- [EXERCISE OBJECTIVE] An identical copy of all records below is to be written out.

- [RECORDS PROVIDED]
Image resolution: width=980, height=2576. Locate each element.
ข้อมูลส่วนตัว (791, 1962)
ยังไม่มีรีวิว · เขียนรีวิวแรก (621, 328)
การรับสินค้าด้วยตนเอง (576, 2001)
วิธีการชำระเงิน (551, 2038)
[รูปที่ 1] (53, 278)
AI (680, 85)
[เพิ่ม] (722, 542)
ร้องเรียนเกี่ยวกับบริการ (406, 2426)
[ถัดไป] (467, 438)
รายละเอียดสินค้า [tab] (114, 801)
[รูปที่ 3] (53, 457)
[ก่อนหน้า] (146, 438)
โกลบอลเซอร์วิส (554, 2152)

- [ANSWER BELOW]
Image resolution: width=980, height=2576. Locate each element.
ข้อมูลส่วนตัว (791, 1962)
ยังไม่มีรีวิว · เขียนรีวิวแรก (621, 328)
การรับสินค้าด้วยตนเอง (576, 2001)
วิธีการชำระเงิน (551, 2038)
[รูปที่ 1] (53, 278)
AI (680, 85)
[เพิ่ม] (722, 542)
ร้องเรียนเกี่ยวกับบริการ (406, 2426)
[ถัดไป] (467, 438)
รายละเอียดสินค้า [tab] (114, 801)
[รูปที่ 3] (53, 457)
[ก่อนหน้า] (146, 438)
โกลบอลเซอร์วิส (554, 2152)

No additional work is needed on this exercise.